◆ TASK ◆
The expected output is an exact copy of each line from the line with "Instruction: Click the Scherer card title" through the end of the data below, with no pictures in it.

◆ SOURCE MATERIAL ◆
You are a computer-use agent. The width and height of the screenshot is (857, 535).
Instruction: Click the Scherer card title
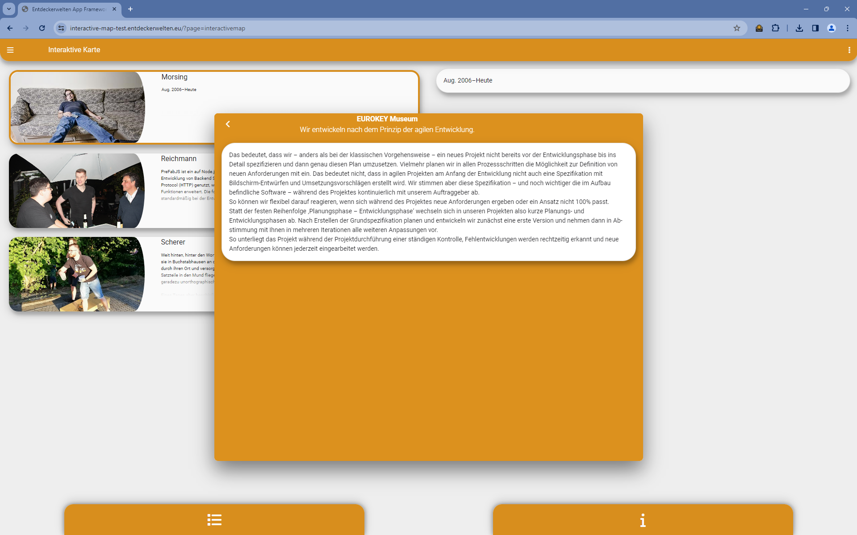(x=173, y=242)
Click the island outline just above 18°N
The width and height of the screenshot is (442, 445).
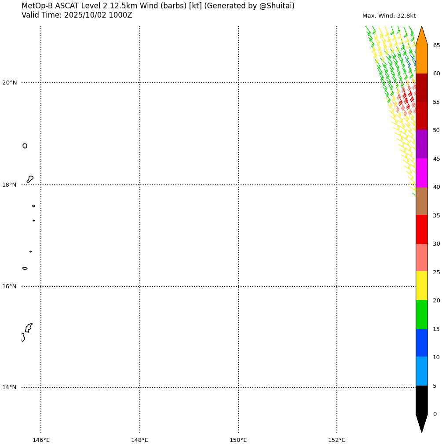(x=30, y=179)
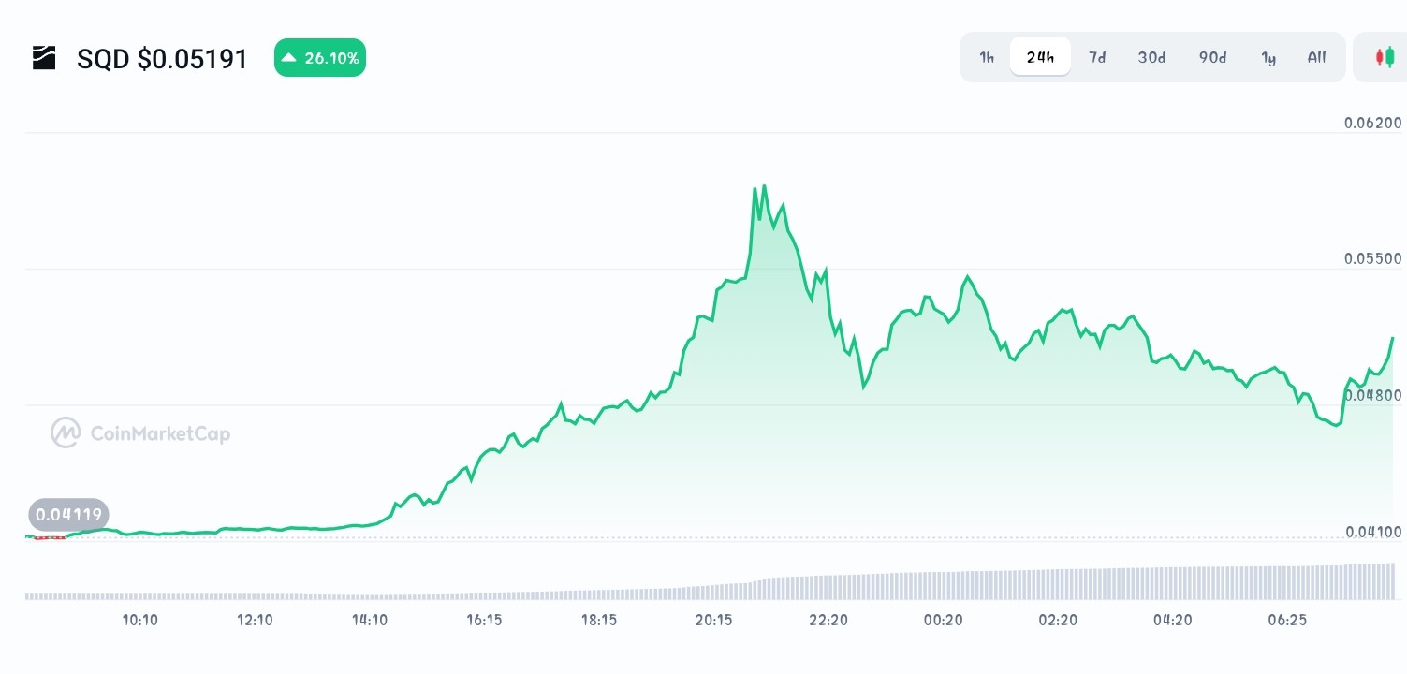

◆ OUTPUT FOR THIS TASK ◆
Instruction: Click the Scherer card title
(x=173, y=242)
Click the island outline just above 18°N
The width and height of the screenshot is (442, 445).
(x=30, y=179)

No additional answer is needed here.